The inadequacies of the Paris agreement were acknowledged by
environmentalists at the time it was signed, though some are changing their tune,
in order to stand steadfastly against Trump. Back in 2015, the noted
environmentalist Bill McKibben concluded that the accord did just enough “to
keep both environmentalists and the fossil fuel industry from complaining too
much.” Now, he fears the withdrawal “undercuts our civilization’s chances of
surviving global warming.”
There is nothing new in the politicization of climate policy or the over-selling of a
political agreement.

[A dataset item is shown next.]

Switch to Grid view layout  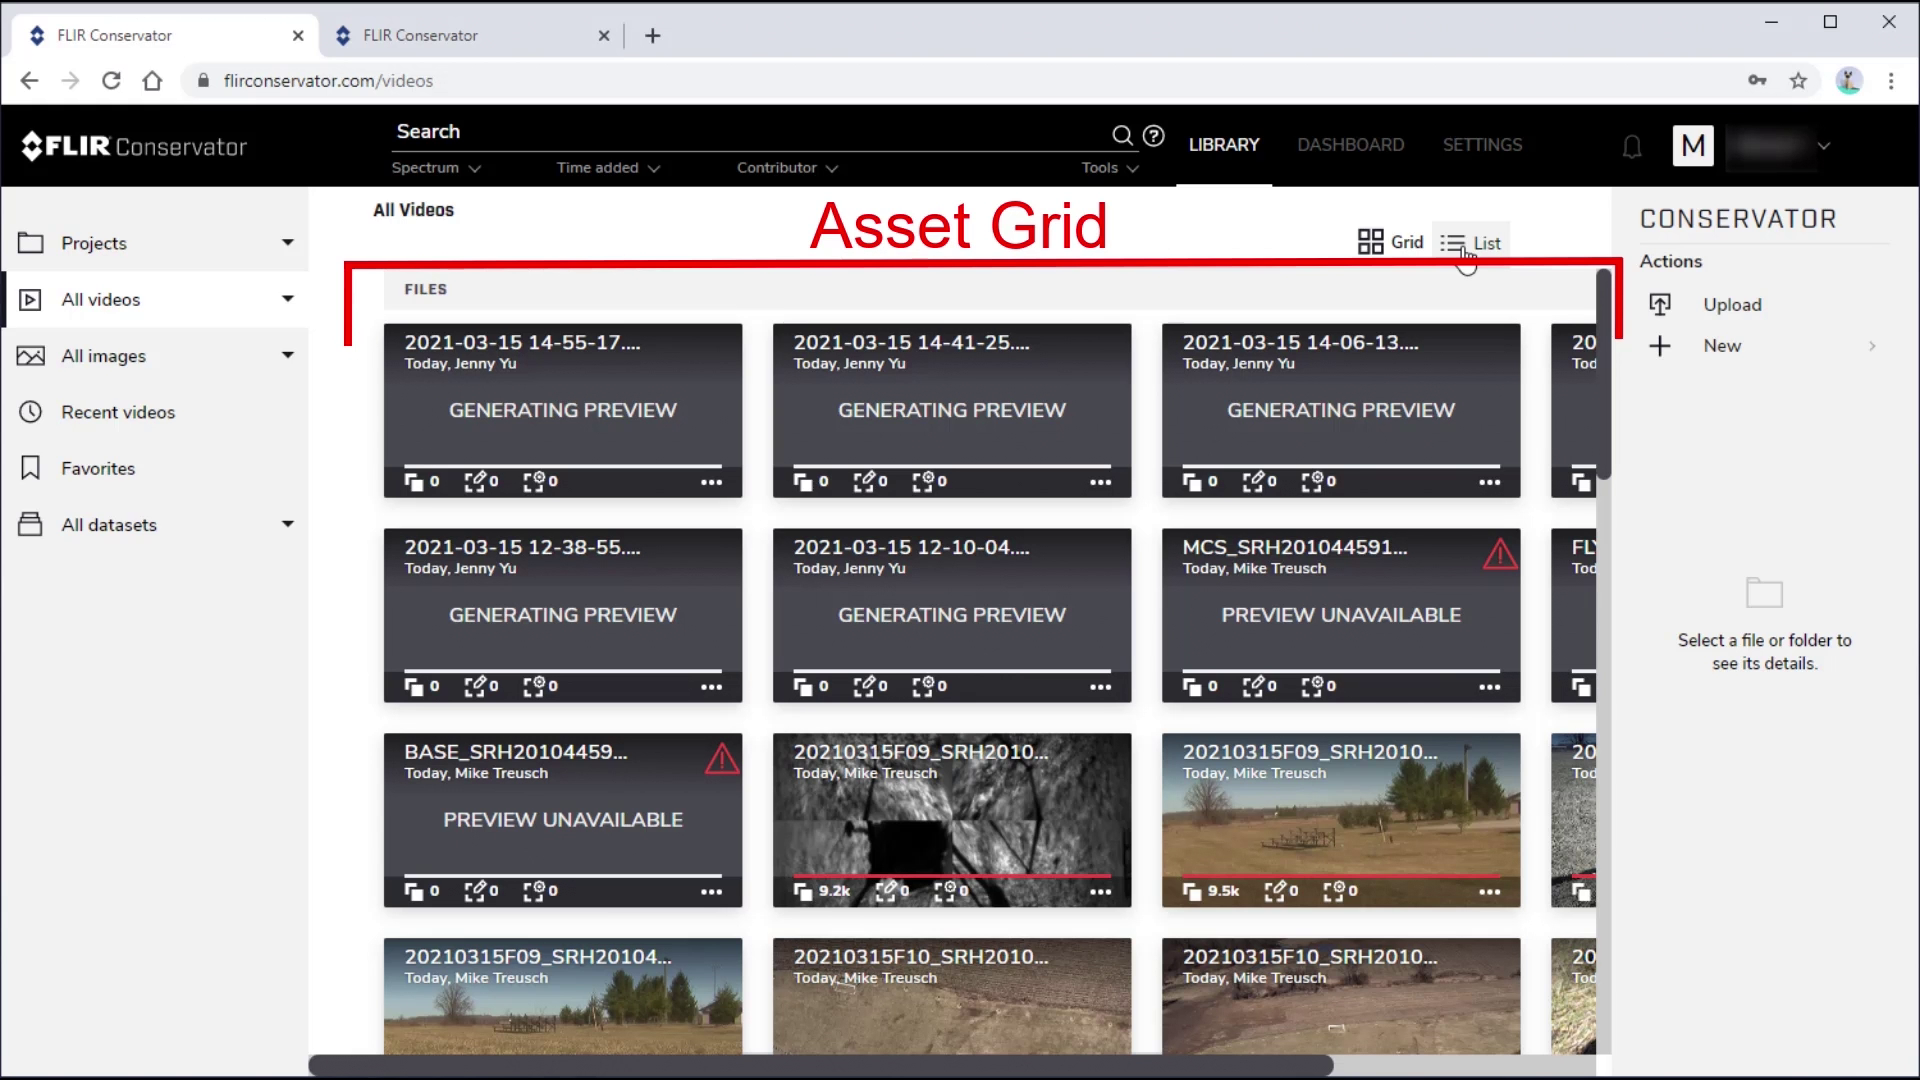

But the deeper problem is that a lot of puffery about the state
of renewable energy has accompanied the Paris hype.
This, too, is not new. “A largely or wholly solar economy can be constructed in
the United States with straightforward soft technologies that are now
demonstrated and now economic or nearly economic,” environmentalist Amory
Lovins declared in 1976. In 1984, the Worldwatch Institute assured us that wind
subsidies “will not be needed within a few years.”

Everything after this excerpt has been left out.